For years, people have tried to re-engineer learning with artificial intelligence, but it was not until the machine-learning revolution of the past seven years that real progress has been made. Slowly, algorithms are making their way into classrooms, taking over repetitive tasks like grading, optimizing coursework to fit individual student needs and revolutionizing the preparation for College Board exams like the SAT. A plethora of online courses and tutorials also have freed teachers from lecturing and allowed them to spend class time working on problem solving with students instead.
While that trend is helping people like Turner teach, it has just begun. Researchers are using AI to understand how the brain learns and are applying it to systems that they hope will make it easier and more enjoyable for students to study. Machine-learning powered systems not only track students’ progress, spot weaknesses and deliver content according to their needs, but will soon incorporate humanlike interfaces that students will be able to converse with as they would a teacher.
“Education, I think, is going to be the killer app for deep learning,” said Terrence Sejnowski, who runs the Computational Neurobiology Laboratory at the Salk Institute for Biological Studies in La Jolla, California, and also is the president of the Neural Information Processing Systems Foundation, which each year puts on the largest machine-learning conference in the world.
It is well established that the best education is delivered one-to-one by an experienced educator. But that is expensive and labor intensive, and cannot be applied at the scale required to educate large populations. AI helps solve that.
The first computer tutoring systems appeared in the 1960s, presenting material in short segments, asking students questions as they moved through the material and providing immediate feedback on answers. Because they were expensive and computers far from ubiquitous, they were largely confined to research institutes.
By the 1970s and 1980s systems began using rule-based artificial intelligence and cognitive theory. These systems led students through each step of a problem, giving hints from expert knowledge bases. But rule-based systems failed because they were not scalable — itwas expensive and tedious to program extensive domain expertise.
Since then, most computer teaching systems have been based on decision trees, leading students through a preprogrammed learning path determined by their performance — if they get a question right, they are sent in one direction, and if they get the question wrong, they are sent in another. The system may look like it is adapting to the student, but it is actually just leading the student along a preset path.

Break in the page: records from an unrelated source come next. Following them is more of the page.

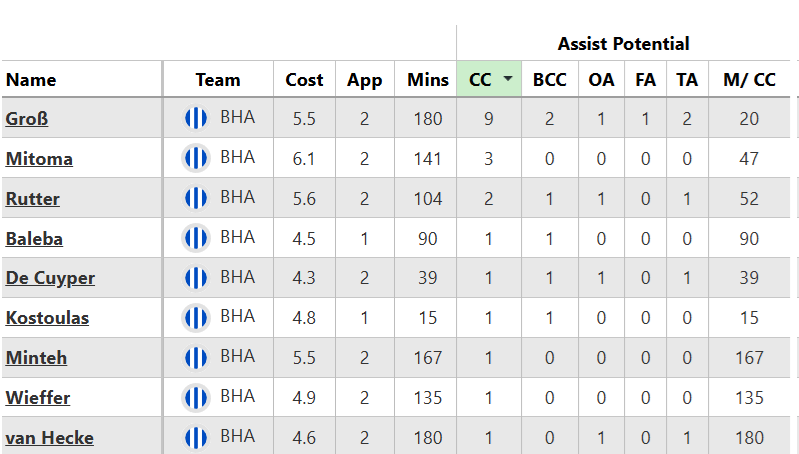Image resolution: width=799 pixels, height=454 pixels.
Task: Click the team badge icon beside Mitoma
Action: [x=196, y=158]
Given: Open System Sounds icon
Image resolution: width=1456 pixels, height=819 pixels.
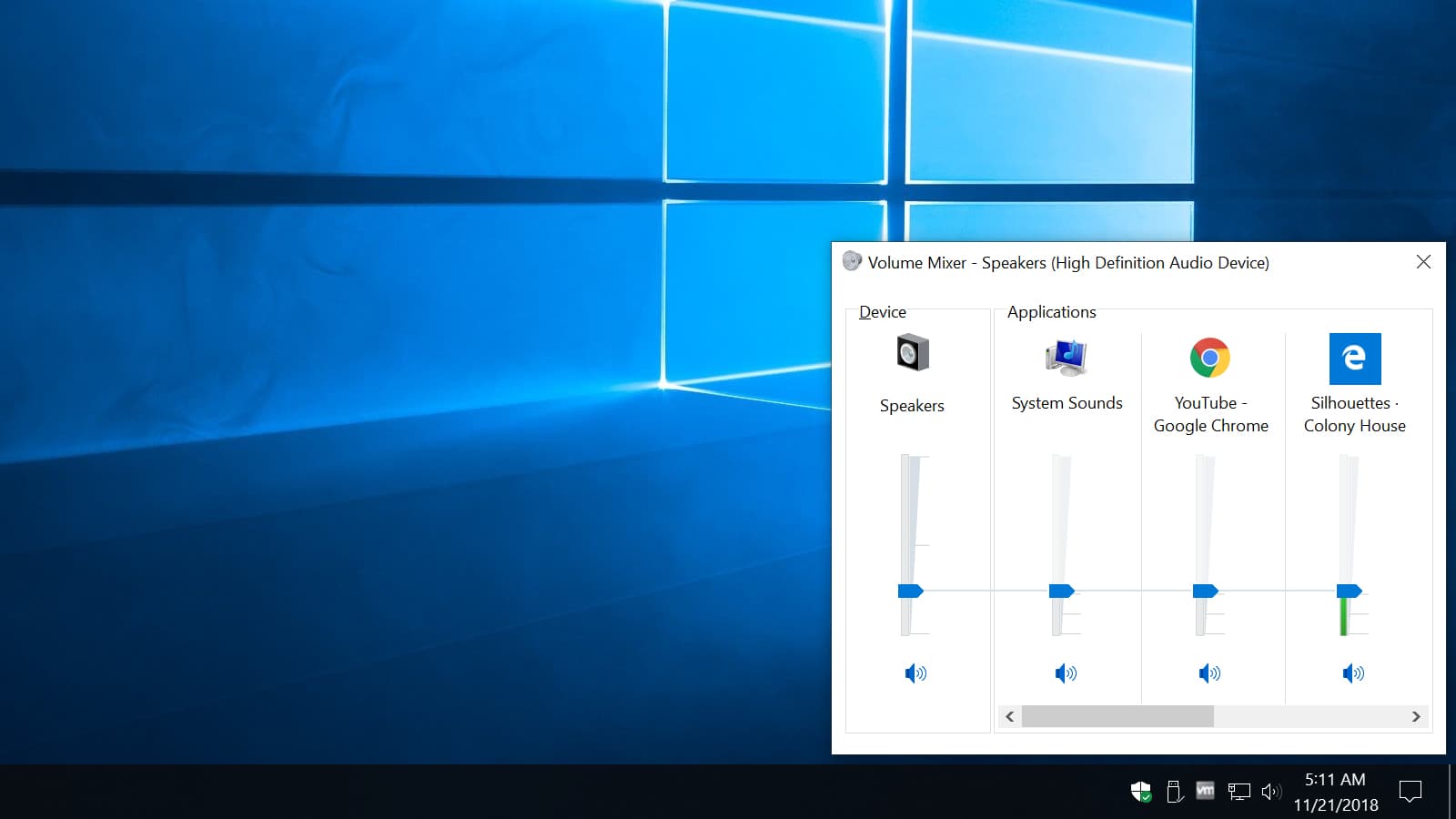Looking at the screenshot, I should click(x=1067, y=357).
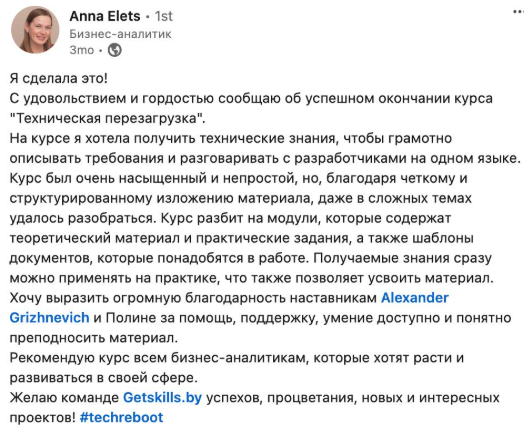The height and width of the screenshot is (430, 524).
Task: Open Anna Elets name link
Action: [105, 16]
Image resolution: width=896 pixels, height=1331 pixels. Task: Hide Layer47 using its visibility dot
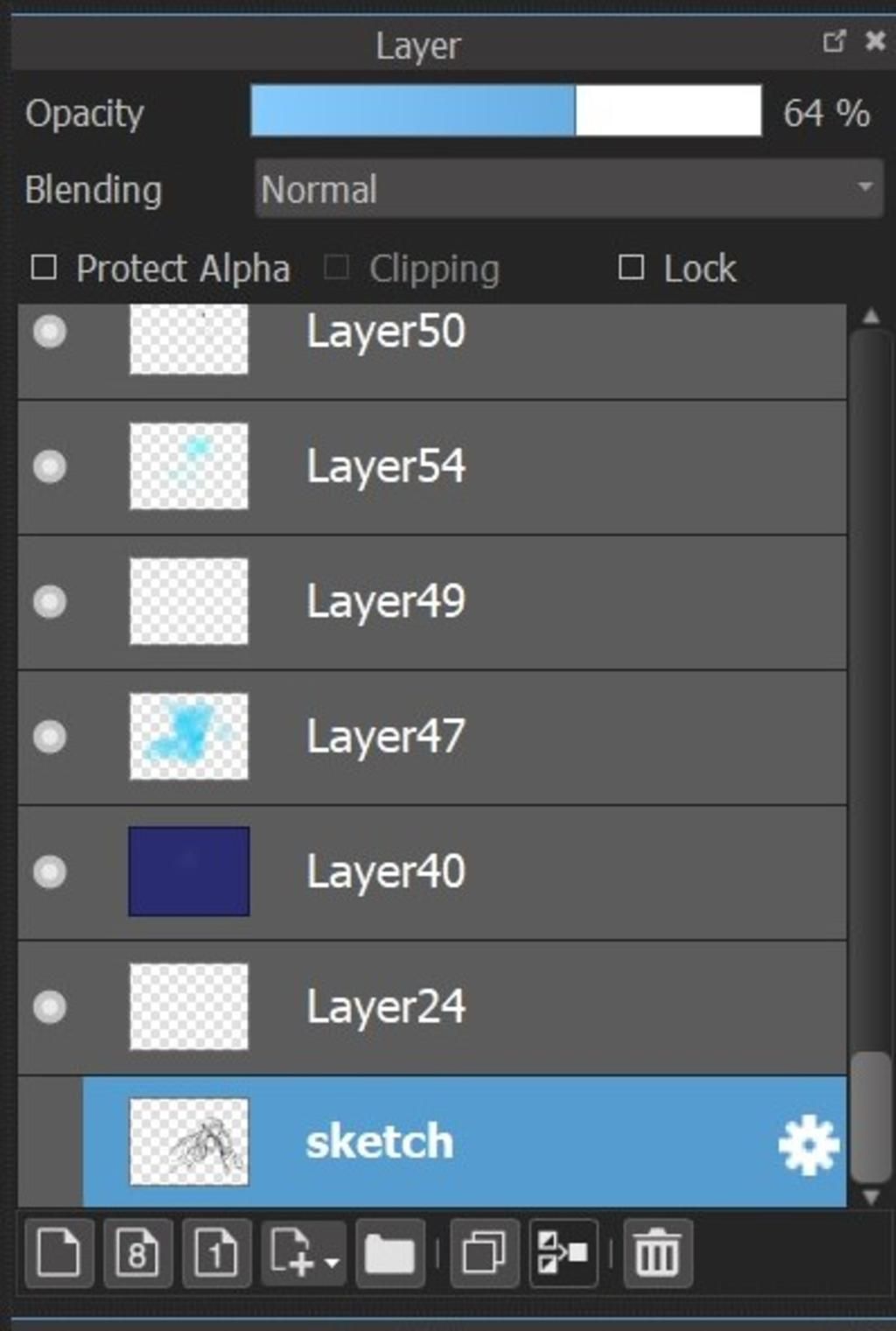click(50, 737)
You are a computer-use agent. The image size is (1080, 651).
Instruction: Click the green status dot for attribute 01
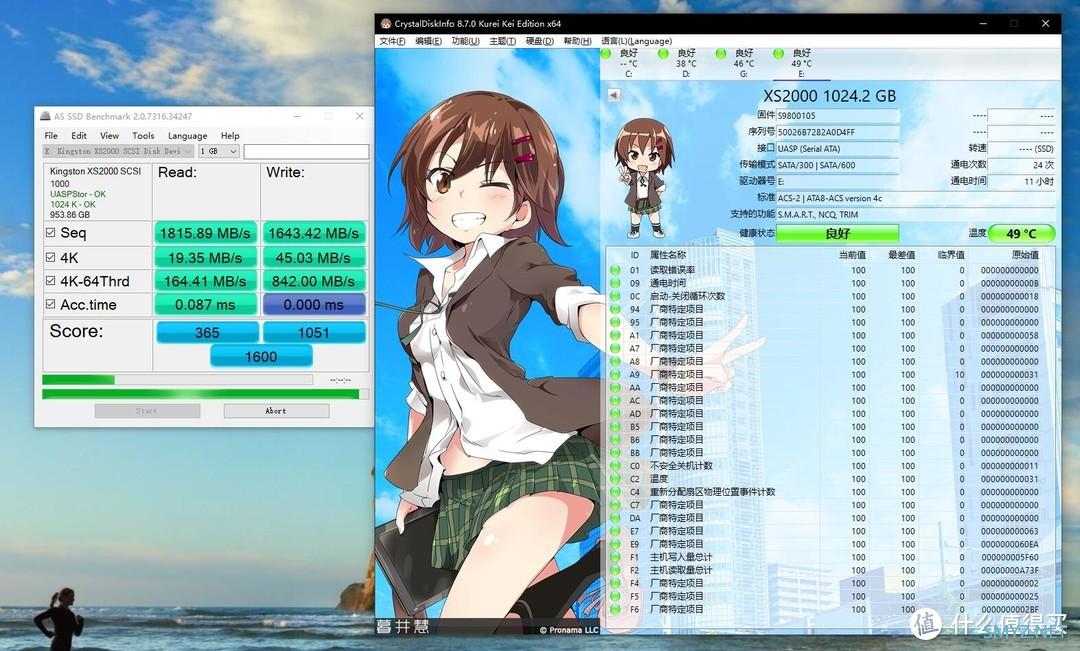[616, 270]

But the machine-learning revolution is changing that. Today, learning algorithms uncover patterns in large pools of data about how students have performed on material in the past and optimize teaching strategies accordingly. They adapt to the student’s performance as the student interacts with the system. Bakpax asks teachers to notify parents how their children’s data will be used, and parents can opt out. But Bakpax and other companies say they mask identities and encrypt the data they do collect.
At its core, Bakpax is a computer vision system that converts handwriting to text and interprets what the student meant to say. The system’s auto-grader teaches itself how to score.
“Instead of handing your homework in, you just take a picture of it on your phone, and a few seconds later we can tell you what you got right and what you got wrong,” Ferreira said. “We can even tell you what the right answer is for the ones you got wrong.”
The system also gathers data over time that allows teachers to see where a class is having trouble or compare one class’ performance with another. “There’s a lot of power in all this information that, right now, literally is just thrown in the trash every day,” Ferreira said.
Not surprisingly, machine-learning solutions are making their way into the test preparation market, a multibillion-dollar global industry. Riiid, a Korean startup, is using reinforcement learning algorithms — which learn on their own to reach a specified goal — to maximize the probability of a student achieving a target score in a given time constraint.
Riiid claims students can increase their scores by 20 percent or more with just 20 hours of study. It has already incorporated machine-learning algorithms into its program to prepare students for English-language proficiency tests and has introduced test prep programs for the SAT. It expects to enter the United States in 2020.
Still more transformational applications are being developed that could revolutionize education altogether. Acuitus, a Silicon Valley startup, has drawn on lessons learned over the past 50 years in education — cognitive psychology, social psychology, computer science, linguistics and artificial intelligence — to create a digital tutor that it claims can train experts in months rather than years.
John Newkirk, the company’s co-founder and chief executive, said Acuitus focused on teaching concepts and understanding.
Newkirk likens AI-powered education today to the Wright brothers’ early exhibition flights — proof that it can be done, but far from what it will be a decade or two from now.